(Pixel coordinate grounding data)
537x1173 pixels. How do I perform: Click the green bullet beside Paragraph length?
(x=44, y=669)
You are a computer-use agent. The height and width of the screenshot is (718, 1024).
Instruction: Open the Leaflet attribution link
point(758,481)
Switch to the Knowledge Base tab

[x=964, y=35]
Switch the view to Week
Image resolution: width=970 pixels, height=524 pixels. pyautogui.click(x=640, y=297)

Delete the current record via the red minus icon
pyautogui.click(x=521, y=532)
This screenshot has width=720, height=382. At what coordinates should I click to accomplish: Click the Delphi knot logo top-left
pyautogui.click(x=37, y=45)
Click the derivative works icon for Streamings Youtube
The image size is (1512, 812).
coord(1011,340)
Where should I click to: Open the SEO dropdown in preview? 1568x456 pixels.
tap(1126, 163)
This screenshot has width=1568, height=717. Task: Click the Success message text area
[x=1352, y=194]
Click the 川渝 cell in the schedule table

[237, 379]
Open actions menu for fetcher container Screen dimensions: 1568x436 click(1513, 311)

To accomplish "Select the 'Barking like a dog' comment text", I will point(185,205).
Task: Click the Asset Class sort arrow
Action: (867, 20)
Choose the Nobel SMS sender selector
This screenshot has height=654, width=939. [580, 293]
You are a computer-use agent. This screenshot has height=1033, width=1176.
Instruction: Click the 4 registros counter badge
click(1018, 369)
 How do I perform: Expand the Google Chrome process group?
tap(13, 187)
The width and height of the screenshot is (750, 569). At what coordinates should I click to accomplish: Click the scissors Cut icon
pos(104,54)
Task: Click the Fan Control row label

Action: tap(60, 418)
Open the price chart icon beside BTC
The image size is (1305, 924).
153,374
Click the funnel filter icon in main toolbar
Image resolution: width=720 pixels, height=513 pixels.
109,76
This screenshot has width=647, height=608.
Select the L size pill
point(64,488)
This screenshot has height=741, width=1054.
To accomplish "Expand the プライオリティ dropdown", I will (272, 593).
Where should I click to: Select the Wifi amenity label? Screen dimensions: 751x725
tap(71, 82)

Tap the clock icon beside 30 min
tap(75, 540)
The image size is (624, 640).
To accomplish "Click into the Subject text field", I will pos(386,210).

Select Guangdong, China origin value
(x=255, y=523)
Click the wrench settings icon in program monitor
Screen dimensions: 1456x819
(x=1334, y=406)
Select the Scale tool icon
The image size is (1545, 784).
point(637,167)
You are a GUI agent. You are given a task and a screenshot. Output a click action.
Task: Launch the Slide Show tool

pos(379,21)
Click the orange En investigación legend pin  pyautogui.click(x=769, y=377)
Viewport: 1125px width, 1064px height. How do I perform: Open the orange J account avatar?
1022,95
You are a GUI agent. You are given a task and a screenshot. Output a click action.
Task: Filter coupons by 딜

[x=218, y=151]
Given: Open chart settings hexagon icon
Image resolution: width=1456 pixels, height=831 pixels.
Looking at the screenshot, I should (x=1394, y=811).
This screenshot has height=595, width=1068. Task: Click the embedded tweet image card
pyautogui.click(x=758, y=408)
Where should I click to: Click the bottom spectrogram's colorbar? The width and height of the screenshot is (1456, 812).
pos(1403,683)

#### [Work instruction]
Return exactly, and only, the lines above starting at the line that contains "Delete the current" and ending at the line that contains "Open actions menu".

#### [Result below]
Delete the current record via the red minus icon
pyautogui.click(x=521, y=532)
This screenshot has width=720, height=382. At what coordinates should I click to accomplish: Click the Delphi knot logo top-left
pyautogui.click(x=37, y=45)
Click the derivative works icon for Streamings Youtube
The image size is (1512, 812).
coord(1011,340)
Where should I click to: Open the SEO dropdown in preview? 1568x456 pixels.
tap(1126, 163)
This screenshot has width=1568, height=717. Task: Click the Success message text area
[x=1352, y=194]
Click the 川渝 cell in the schedule table

[237, 379]
Open actions menu for fetcher container Screen dimensions: 1568x436 click(1513, 311)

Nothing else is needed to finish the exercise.